BISMARCK - North Dakota Gov. Doug Burgum took steps to separate himself from his various business interests ahead of taking office Thursday in an effort to avoid potential conflicts of interest, but the state's highest officeholder said he will retain investments related to two firms he founded.
Burgum, a Fargo entrepreneur whose campaign largely was built on his business skills, won't have a role in the day-to-day operations of the Fargo real estate development firm Kilbourne Group. Likewise, he said he has resigned from the investment committee at Arthur Ventures, a Fargo-based venture capital firm.
But Burgum, a Republican, said as an investor in those "investment funds," his capital will remain.
"The key principle here is there's no conflict in me investing in North Dakota," he said in Friday interview. "The issue here is to make sure that I have no conflict of interest relative to many state programs and decisions. What we're trying to do is manage conflict of interest to zero, we're not trying to manage my investment in North Dakota to zero."
Burgum said he'll continue to own a residence in downtown Fargo - he'll stay at the governor's residence while in Bismarck - and he'll keep his farm and ranch land in the state.
"I'm not trying to liquidate all of my North Dakota investments," he said.
Burgum also resigned from several company boards before taking office Thursday, he said. That included Atlassian, a publicly traded software company, and Seattle-based software firm Avalara. Burgum also recently stepped down from the board of Intelligent Insites, with which the Bank of North Dakota said has current loans or investments.
Burgum said he has not yet resigned from the board of Arthur Companies, which he described as the family agricultural business.
"I'll be seeing my family at Christmas and having a discussion with them about that," he said.
Senate Minority Leader Joan Heckaman, D-New Rockford, said there's always the potential for conflicts of interest when someone starts working in state government, including legislators.
"As far as the governor is concerned, I don't know how that will affect him," she said. "But I certainly hope that he remembers the ethical procedures that we expect in the state of North Dakota. Hopefully, he will be plenty busy with the work of the state."
House Minority Leader Corey Mock, D-Grand Forks, echoed that sentiment.
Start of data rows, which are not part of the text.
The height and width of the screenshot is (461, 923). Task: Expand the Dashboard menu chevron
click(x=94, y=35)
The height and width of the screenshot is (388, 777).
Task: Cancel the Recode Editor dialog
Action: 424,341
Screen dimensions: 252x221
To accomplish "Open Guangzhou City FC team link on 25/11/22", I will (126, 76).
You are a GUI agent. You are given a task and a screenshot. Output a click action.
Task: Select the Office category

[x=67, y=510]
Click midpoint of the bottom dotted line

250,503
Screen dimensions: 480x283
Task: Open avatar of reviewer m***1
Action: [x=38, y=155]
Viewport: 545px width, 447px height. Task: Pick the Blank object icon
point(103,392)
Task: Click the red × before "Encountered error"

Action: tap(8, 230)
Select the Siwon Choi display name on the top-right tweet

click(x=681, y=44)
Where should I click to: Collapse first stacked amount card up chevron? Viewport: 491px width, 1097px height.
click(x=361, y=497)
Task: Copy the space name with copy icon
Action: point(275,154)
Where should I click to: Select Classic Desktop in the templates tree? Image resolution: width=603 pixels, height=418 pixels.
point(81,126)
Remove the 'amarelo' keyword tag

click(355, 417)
He said he'll introduce legislation this upcoming session requiring statement of interest forms, where North Dakota political candidates list their financial interests, to be posted online for easier public access.
"So that way, if there are any concerns that elected officials are acting with a conflict of interest but not properly disclosing it, that the public can look at their documents, they can review their statements of interest and they can have that confidence restored," Mock said.
'A good grasp'
Burgum, who grew Great Plains Software as chairman and CEO before selling it to Microsoft in 2001 for $1.1 billion, said his moves were motivated by the full-time nature of the governor's job and by an effort to avoid potential conflicts of interest.
Burgum pointed out there is a code of ethics in place for the North Dakota Industrial Commission, through which the governor helps oversee the Bank of North Dakota. Those rules say commission members should avoid any action that would result in or might create the appearance of using public office for private gain or giving preferential treatment to any business or person. State law also prevents the Bank of North Dakota from making loans to a member of the Industrial Commission during their term.
On top of the steps Burgum already has taken, he said "it's going to be important to continue to pay attention."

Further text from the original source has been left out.